Estos ochenta años de soledad de Gabriel García Márquez se le han hecho sin duda más llevaderos gracias al soplo mineral -"terco y profundo", como lo califiqué en su día- de su mujer, Mercedes Barcha, que le guardó la ausencia en la juventud, cuando Gabo emigró a Europa para ganarse la vida cantando boleros en el Barrio Latino de París. Mercedes padece, aun más que su marido, la pasión por las conspiraciones, amorosas, literarias, políticas o de cualquier otro género, y ambos disfrutan procurando con ellas el bien de los demás. La Gaba es el contrapunto férreo, definitivo y sólido con que ha contado García Márquez desde que era un adolescente. Es imposible imaginarse al uno sin el otro, y su historia común resulta aún mucho más tierna y convincente que la de los tiempos del cólera, inspirada en los amores juveniles de los padres de Gabo. Cartagena de Indias, sede del próximo Congreso Internacional de la Lengua Española, es el escenario mágico y real en donde se desarrolla la novela de referencia y va a ser también el lugar donde el conjunto de Academias de nuestra lengua, junto a una nutrida representación de la vida científica, literaria y política iberoamericana, rinda homenaje a la lucidez y el entusiasmo vital de un Gabriel García Márquez octogenario.
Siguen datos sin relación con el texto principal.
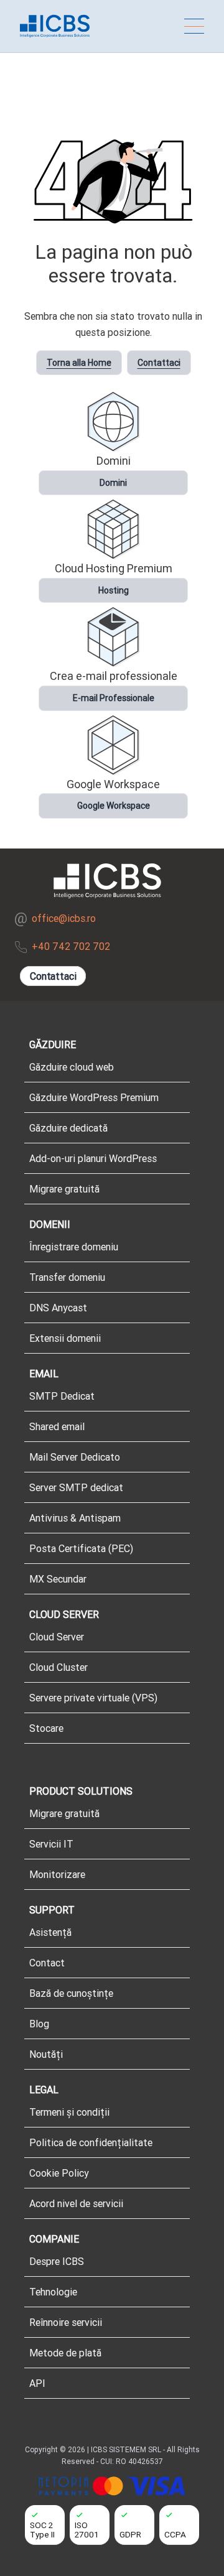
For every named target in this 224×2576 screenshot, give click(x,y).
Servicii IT (51, 1844)
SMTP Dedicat (62, 1396)
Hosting (113, 590)
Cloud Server (56, 1636)
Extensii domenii (65, 1338)
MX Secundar (57, 1579)
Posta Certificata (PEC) (81, 1548)
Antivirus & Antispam (75, 1518)
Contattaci (159, 362)
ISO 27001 (87, 2529)
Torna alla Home (79, 362)
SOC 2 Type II (42, 2529)
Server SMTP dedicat (76, 1487)
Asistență (50, 1932)
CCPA (175, 2534)
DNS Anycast (58, 1307)
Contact (47, 1962)
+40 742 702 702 (71, 946)
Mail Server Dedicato (74, 1457)
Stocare (46, 1728)
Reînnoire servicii (65, 2322)
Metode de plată (65, 2352)
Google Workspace (113, 805)
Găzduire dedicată (68, 1128)
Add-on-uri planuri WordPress (93, 1158)
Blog (39, 2023)
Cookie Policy (59, 2173)
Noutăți (46, 2054)
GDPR (130, 2534)
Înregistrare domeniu (73, 1246)
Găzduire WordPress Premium (94, 1097)
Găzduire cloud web (71, 1067)
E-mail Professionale (113, 698)
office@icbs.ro (64, 918)
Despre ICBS (56, 2261)
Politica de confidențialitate (90, 2142)
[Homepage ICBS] (55, 26)
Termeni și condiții (69, 2112)
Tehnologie (53, 2291)
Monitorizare (57, 1874)
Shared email (57, 1426)
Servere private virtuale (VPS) (93, 1697)
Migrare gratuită (64, 1189)
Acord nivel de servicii (76, 2203)
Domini (113, 482)
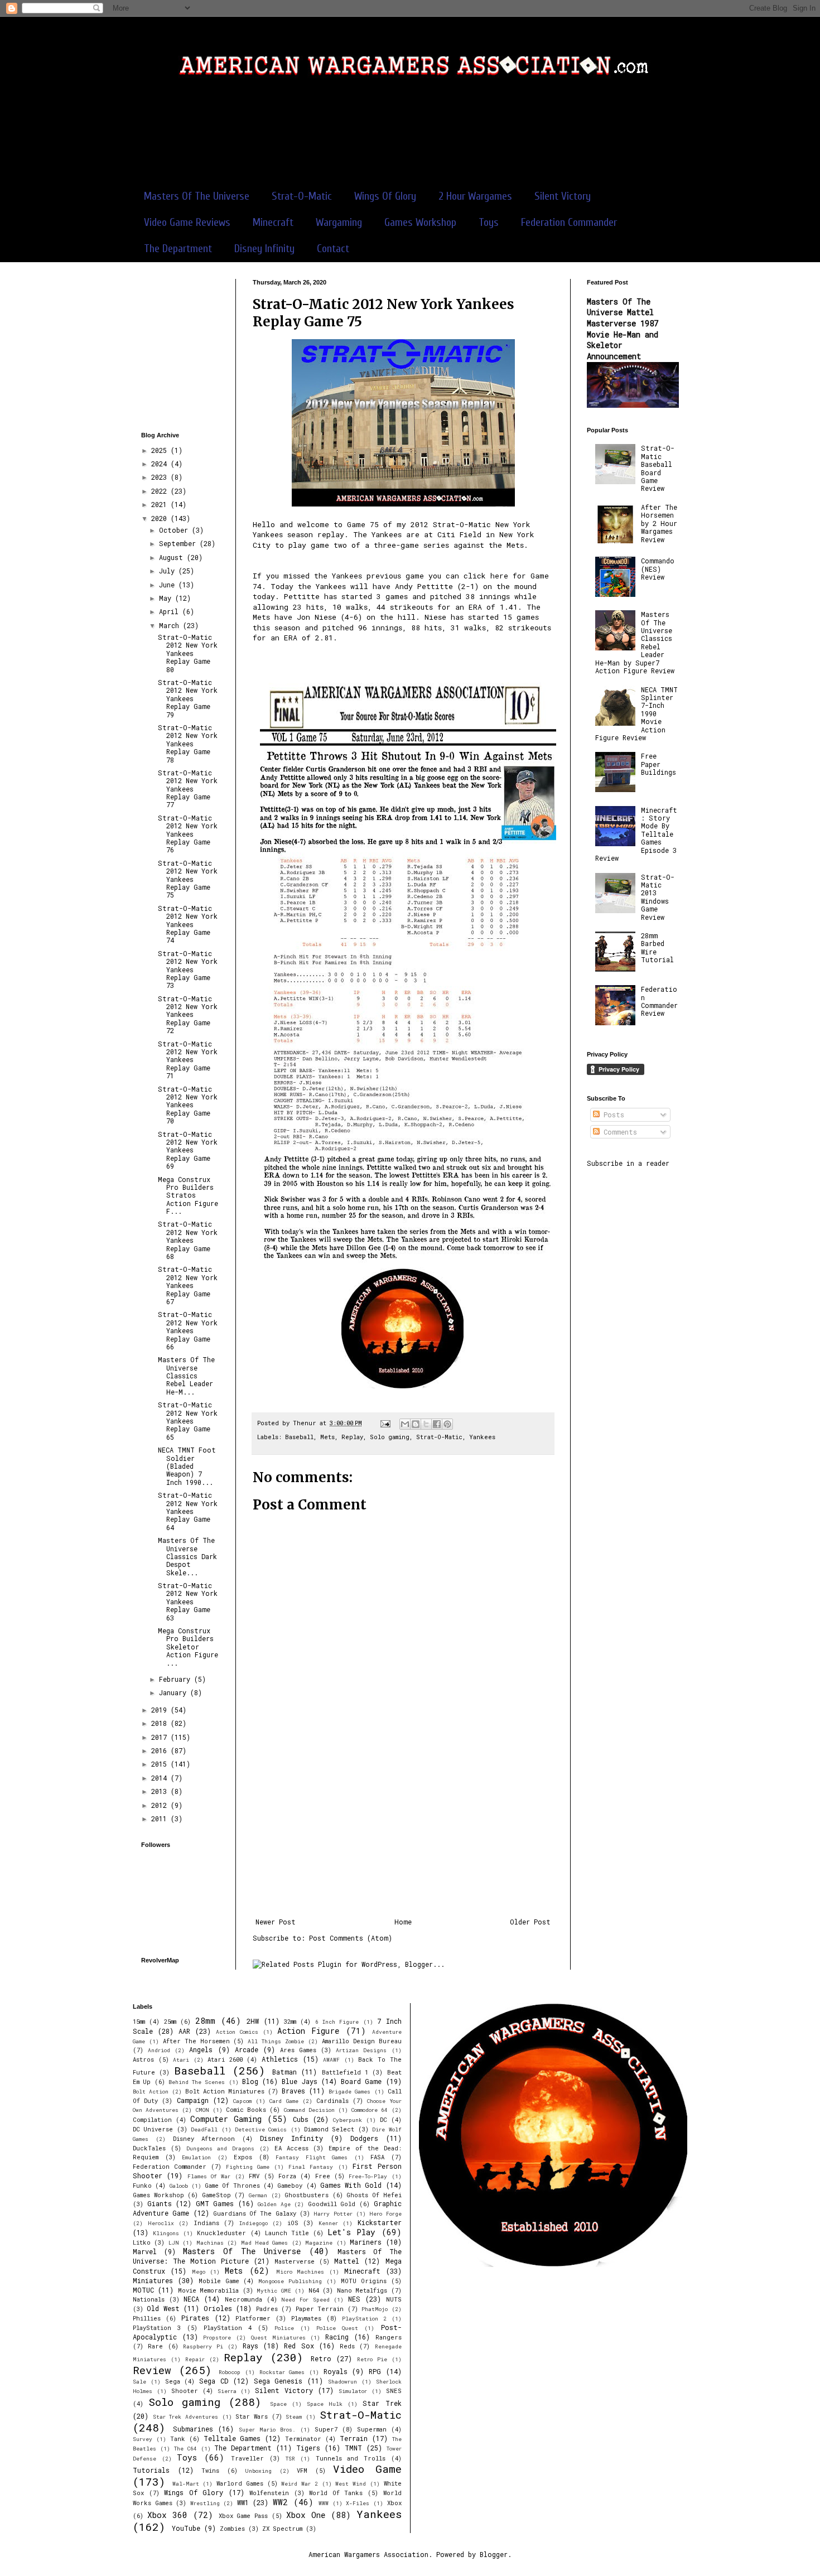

Allí va a presentarse ante la comunidad internacional una edición especial de Cien Años de Soledad, corregida de puño y letra por el autor, que ha fijado definitivamente el texto de la novela. Es la segunda entrega de una saga que comenzó con la edición conmemorativa del cuarto centenario del Quijote y que aúna así, bajo un mismo sello y con idéntico énfasis, las dos obras más legendarias, las más difundidas y elogiadas, de cuantas se han escrito en toda la historia de nuestra lengua. Álvaro Mutis, Mario Vargas Llosa y Carlos Fuentes son los prologuistas de lujo elegidos para la ocasión. Los tres han jugado un papel singular en la vida de Gabo, como escritores y como personas. Su conjunción en este aniversario nos trae a la memoria los buenos tiempos del boom de la novela latinoamericana cuando, hace más de cuarenta años, los españoles aprendimos, gracias a los escritores de la otra orilla del océano, las lecciones morales y estéticas que nos vetaba el franquismo. Pudimos de ese modo rebelarnos contra el aislamiento de nuestra propia estirpe, condenada, como la de Aureliano Buendía, a la soledad perpetua dictada por el gesto adusto y miserable del poder.
El poder
Gabo dijo que "el poder absoluto es la realización más alta y más completa del ser humano, y por eso resume a la vez toda su grandeza y toda su miseria".
"Aznar no me interesa"
Cuando ya se barruntaba el relevo en el Gobierno español, le pregunté a García Márquez si quería que le presentara a Aznar. "No me interesa lo más mínimo", me contestó.